Because Jews have differing theological schools and religious traditions, the Kashrut accounts for this fact by having different degrees. Often, food shops offer essentially the same kosher foods with different packages and different rabbinic seals signifying the difference in the said degrees. Prices are different for these foods simply because some pass more stringent rules than others.
You might have encountered the term "kosher-style". Although adhering to similar laws such as not using forbidden animals and not mixing dairy with meat, kosher-style is less stringent and not really considered kosher in the strictest sense of the word by purists and devout Jews. These are more fitting for individuals who are not practicing Jews.

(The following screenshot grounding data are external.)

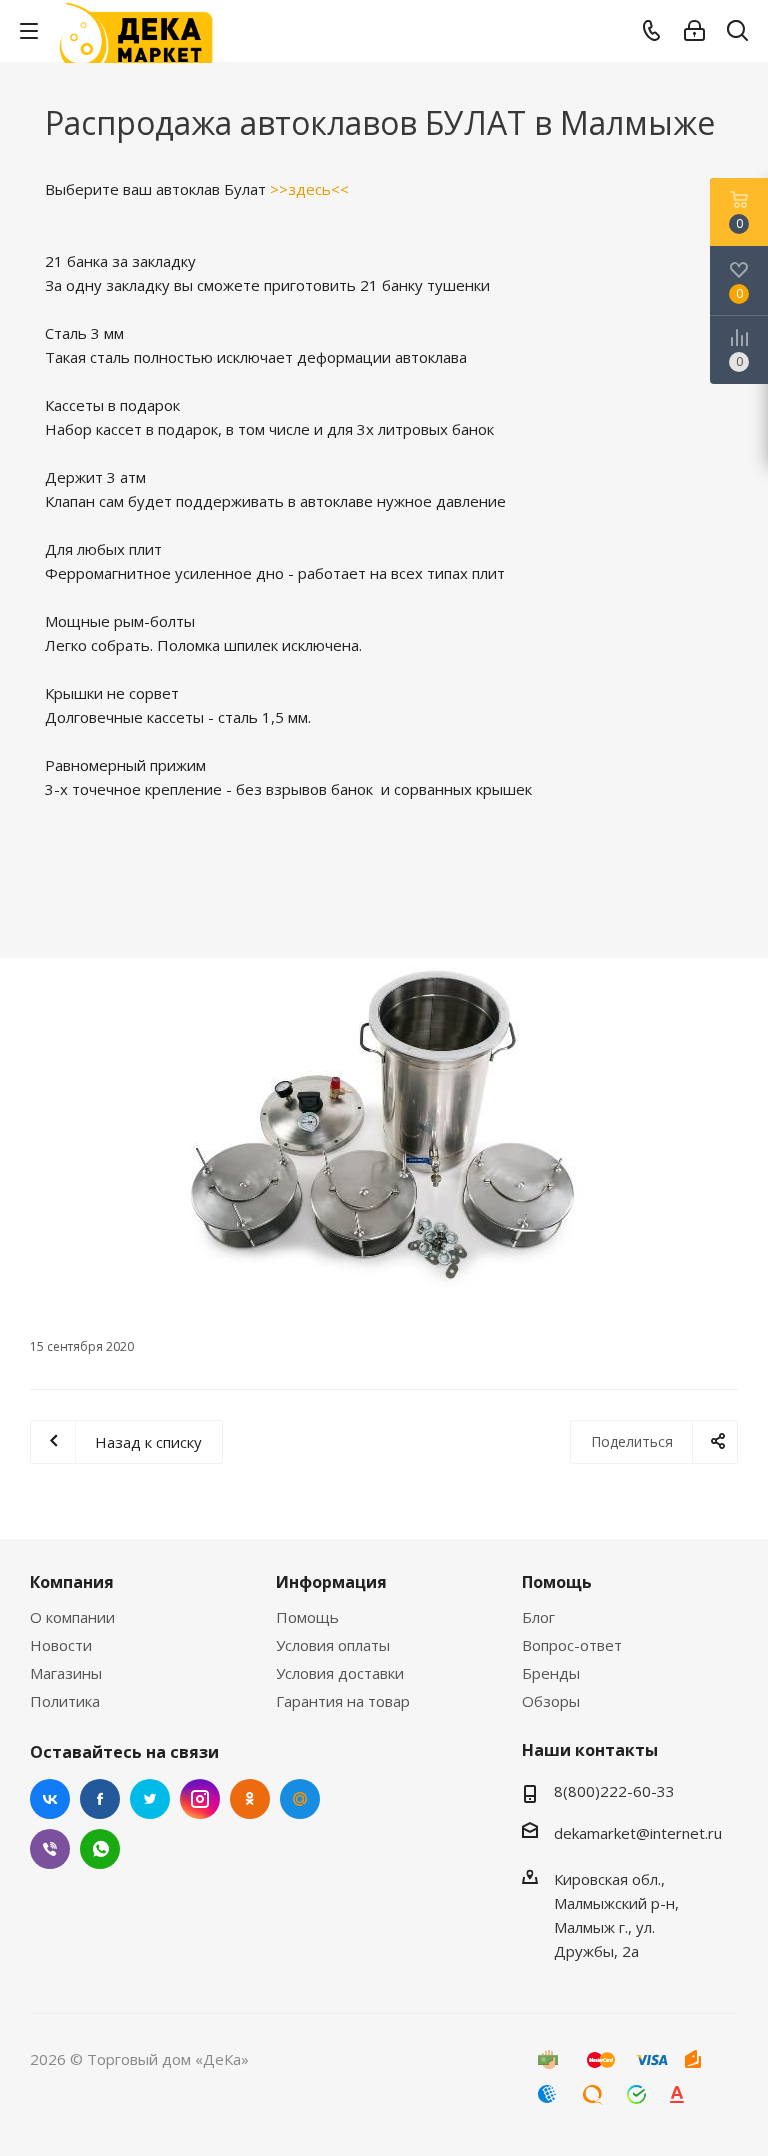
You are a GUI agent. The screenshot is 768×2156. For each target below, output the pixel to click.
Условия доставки (340, 1673)
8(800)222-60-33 (614, 1791)
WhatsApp (100, 1849)
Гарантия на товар (343, 1701)
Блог (538, 1617)
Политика (65, 1701)
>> (279, 189)
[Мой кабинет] (694, 31)
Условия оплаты (333, 1645)
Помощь (307, 1617)
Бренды (551, 1673)
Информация (331, 1582)
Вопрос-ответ (572, 1645)
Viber (50, 1849)
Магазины (66, 1673)
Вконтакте (50, 1799)
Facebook (100, 1799)
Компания (72, 1582)
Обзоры (551, 1701)
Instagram (200, 1799)
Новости (61, 1645)
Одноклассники (250, 1799)
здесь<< (318, 189)
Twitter (150, 1799)
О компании (72, 1617)
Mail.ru (300, 1799)
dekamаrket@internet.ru (638, 1833)
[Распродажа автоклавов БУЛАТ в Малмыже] (384, 1128)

Jewish Holy Scripture, the Torah, forbids Jews from eating non-kosher food. Special attention is given to kosher meat, which can come only from certain animals and prepared only in a certain way called the "shechitah keshera." The shochet, or Jewish butcher, is a key person in the community's ability to keep kosher. (Remember Lazar Wolf, the butcher, from the musical "Fiddler on the Roof"?). According to Torah law, any Jew can perform a butcher's tasks according to the prescribed ritual. In reality, however, the custom has become that only a man who has been approved by a supervising rabbi is considered a kosher butcher. What's more, a kosher meat shop is only kosher if the butcher is an observant Jew. Non-Jews, also known as Gentiles, cannot qualify as kosher butchers.
These laws were explicitly contained in the Torah. What is practiced today came from the interpretation of countless rabbis through the centuries. This period encompassed the time when food was scarce and preservation was virtually nonexistent. This led to some practices that seem dated by today's standards. But no matter how old the practice is, keeping kosher is all about eating soundly. Appeasing the will of god by taking care of one's body cannot be argued - no matter what your religion is.